Since you ask for ideas and without really looking at the problem:
Assuming that the experimental numbers are correct, is this a room
temperature structure? The calculations are, of course, ground state
zero Kelvin, so things might go south if there is a phase transition
somewhere. Considering the elements you deal with maybe magnetic? What
are the forces in your calculations?
Good luck,
Martin
---
Dr. Martin Pieper
Karl-Franzens University
Institute of Physics
Universitätsplatz 5
A-8010 Graz
Austria
Tel.: +43-(0)316-380-8564
Am 10.11.2015 10:21, schrieb Tomas Kana:
Dear Wien2k users,
I came across a problem with equilibrium atomic volume of
the BiNi compound. The experimental lattice is hexagonal
with a = 4.079 Angstroem, c = 5.359 Angstroem
(P. Villars, Pearson's Handbook: Crystallographic Data for
Intermetallic Phases)

--- Input records ---
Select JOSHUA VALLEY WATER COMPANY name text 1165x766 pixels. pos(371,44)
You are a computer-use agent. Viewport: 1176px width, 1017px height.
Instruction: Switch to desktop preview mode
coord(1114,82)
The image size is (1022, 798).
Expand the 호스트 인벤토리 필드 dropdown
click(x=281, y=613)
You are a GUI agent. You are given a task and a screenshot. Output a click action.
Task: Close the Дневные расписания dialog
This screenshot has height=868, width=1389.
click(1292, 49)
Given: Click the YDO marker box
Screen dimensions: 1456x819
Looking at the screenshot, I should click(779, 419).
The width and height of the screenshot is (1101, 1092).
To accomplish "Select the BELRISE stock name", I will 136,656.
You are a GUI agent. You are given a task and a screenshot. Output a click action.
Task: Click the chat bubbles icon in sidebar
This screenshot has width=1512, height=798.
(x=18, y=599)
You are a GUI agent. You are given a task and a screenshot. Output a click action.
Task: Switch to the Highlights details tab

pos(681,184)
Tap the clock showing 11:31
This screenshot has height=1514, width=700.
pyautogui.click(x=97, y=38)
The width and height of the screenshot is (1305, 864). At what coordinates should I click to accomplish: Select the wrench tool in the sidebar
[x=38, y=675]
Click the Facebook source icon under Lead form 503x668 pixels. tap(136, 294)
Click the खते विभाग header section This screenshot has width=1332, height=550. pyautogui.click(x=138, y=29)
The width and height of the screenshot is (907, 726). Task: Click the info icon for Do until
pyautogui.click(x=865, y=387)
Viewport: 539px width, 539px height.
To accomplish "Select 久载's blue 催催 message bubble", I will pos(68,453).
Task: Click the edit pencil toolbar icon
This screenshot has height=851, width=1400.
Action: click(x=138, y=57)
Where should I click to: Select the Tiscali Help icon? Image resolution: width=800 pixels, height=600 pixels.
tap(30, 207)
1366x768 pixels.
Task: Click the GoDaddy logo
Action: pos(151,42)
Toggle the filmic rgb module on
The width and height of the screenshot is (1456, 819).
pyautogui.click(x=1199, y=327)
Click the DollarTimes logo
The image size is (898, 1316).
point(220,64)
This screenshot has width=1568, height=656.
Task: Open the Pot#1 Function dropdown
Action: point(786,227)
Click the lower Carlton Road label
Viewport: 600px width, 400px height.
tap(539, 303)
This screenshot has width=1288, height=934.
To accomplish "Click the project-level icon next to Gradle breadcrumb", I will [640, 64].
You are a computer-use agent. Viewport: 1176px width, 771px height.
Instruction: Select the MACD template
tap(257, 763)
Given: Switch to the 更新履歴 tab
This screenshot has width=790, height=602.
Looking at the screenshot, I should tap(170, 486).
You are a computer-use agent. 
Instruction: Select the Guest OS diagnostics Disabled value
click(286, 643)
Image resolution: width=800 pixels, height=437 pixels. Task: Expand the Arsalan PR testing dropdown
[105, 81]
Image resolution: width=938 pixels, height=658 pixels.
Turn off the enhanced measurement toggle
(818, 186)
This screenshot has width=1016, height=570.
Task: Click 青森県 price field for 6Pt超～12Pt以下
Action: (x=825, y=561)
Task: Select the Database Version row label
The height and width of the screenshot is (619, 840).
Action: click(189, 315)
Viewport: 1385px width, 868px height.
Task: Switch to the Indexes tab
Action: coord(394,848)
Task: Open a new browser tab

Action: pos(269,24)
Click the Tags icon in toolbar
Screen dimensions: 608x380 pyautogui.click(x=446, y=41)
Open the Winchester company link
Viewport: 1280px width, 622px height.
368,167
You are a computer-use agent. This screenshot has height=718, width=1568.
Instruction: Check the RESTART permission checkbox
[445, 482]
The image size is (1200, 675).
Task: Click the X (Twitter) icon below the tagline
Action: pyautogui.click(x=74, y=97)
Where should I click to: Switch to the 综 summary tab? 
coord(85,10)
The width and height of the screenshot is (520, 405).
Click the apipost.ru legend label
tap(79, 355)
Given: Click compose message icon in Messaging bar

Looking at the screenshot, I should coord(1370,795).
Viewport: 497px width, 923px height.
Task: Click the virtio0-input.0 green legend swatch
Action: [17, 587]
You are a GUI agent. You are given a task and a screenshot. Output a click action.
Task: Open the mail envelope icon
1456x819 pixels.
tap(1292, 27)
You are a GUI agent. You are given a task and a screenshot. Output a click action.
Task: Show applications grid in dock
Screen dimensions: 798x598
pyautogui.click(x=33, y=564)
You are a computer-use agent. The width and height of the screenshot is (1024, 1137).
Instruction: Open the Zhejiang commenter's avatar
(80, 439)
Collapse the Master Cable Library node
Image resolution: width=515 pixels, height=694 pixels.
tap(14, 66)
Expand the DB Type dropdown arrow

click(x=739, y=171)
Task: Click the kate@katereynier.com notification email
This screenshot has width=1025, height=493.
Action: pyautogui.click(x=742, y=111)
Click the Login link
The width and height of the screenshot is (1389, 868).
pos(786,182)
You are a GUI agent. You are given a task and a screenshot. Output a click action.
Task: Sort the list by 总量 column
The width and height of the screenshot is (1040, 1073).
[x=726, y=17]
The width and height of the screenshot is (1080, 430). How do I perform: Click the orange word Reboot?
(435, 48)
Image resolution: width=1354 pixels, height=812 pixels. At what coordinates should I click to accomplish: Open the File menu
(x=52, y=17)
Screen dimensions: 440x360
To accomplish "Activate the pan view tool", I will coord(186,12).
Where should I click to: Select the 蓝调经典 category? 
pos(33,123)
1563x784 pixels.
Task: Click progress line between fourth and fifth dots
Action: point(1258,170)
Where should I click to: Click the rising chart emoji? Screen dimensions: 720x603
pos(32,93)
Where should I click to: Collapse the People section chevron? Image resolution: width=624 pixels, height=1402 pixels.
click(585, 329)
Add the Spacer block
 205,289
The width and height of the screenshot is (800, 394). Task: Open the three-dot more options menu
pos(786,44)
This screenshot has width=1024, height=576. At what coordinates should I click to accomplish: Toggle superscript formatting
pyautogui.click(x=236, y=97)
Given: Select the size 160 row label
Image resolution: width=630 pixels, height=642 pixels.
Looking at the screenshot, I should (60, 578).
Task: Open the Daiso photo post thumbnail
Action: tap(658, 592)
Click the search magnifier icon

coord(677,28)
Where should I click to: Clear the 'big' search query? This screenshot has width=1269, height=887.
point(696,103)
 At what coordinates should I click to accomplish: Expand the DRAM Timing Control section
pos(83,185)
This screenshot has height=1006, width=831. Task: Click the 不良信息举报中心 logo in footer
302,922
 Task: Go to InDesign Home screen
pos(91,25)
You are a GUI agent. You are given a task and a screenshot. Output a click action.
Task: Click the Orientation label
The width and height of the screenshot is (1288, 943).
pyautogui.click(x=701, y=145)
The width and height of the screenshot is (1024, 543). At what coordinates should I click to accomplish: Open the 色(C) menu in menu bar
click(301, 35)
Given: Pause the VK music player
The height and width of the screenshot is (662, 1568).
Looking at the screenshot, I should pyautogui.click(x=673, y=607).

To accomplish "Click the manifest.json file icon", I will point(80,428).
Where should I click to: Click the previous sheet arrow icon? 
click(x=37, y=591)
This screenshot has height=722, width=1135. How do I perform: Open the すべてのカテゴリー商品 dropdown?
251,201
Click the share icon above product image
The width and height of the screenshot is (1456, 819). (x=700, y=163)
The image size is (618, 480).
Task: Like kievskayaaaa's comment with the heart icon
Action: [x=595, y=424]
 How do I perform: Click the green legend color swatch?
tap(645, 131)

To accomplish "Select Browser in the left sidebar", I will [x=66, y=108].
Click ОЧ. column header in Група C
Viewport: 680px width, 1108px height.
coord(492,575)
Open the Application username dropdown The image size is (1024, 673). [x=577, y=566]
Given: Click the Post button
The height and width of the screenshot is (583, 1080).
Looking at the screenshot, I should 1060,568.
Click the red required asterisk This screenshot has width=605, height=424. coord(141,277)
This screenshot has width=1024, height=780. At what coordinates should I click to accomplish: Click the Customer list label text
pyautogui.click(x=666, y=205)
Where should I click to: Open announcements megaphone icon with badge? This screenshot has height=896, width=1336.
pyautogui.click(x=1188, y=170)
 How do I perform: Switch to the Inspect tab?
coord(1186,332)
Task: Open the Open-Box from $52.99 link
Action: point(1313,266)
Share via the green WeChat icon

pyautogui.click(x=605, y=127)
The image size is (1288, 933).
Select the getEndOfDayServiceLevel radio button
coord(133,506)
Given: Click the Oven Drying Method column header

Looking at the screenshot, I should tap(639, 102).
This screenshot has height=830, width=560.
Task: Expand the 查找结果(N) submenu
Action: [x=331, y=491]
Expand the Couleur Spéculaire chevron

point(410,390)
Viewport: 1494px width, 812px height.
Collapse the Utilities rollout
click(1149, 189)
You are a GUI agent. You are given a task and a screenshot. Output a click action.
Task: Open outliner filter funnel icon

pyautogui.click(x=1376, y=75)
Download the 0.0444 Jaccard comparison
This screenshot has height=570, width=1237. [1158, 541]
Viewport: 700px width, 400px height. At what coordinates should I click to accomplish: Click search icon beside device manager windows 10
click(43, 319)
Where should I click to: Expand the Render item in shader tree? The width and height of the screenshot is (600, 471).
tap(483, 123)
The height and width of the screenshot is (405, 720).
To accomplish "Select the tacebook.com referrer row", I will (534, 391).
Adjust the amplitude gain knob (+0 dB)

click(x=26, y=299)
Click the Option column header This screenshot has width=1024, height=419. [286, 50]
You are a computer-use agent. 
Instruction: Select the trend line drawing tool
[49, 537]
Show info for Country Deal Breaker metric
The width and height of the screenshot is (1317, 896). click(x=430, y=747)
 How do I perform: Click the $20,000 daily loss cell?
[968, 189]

--- To be done ---
[1] Copy the part of the Wien2k forum post that begins at the words "Since you ask" and ends after "in your calculations?".
[2] In the records, take the lines from the first one through the line containing "Looking at the screenshot, I should click(779, 419).", and swap "dropdown" for "menu", leaving all else unchanged. Return only those lines.

--- Answers to the problems ---
[1]
Since you ask for ideas and without really looking at the problem:
Assuming that the experimental numbers are correct, is this a room
temperature structure? The calculations are, of course, ground state
zero Kelvin, so things might go south if there is a phase transition
somewhere. Considering the elements you deal with maybe magnetic? What
are the forces in your calculations?

[2]
Select JOSHUA VALLEY WATER COMPANY name text 1165x766 pixels. pos(371,44)
You are a computer-use agent. Viewport: 1176px width, 1017px height.
Instruction: Switch to desktop preview mode
coord(1114,82)
The image size is (1022, 798).
Expand the 호스트 인벤토리 필드 menu
click(x=281, y=613)
You are a GUI agent. You are given a task and a screenshot. Output a click action.
Task: Close the Дневные расписания dialog
This screenshot has height=868, width=1389.
click(1292, 49)
Given: Click the YDO marker box
Screen dimensions: 1456x819
Looking at the screenshot, I should click(779, 419).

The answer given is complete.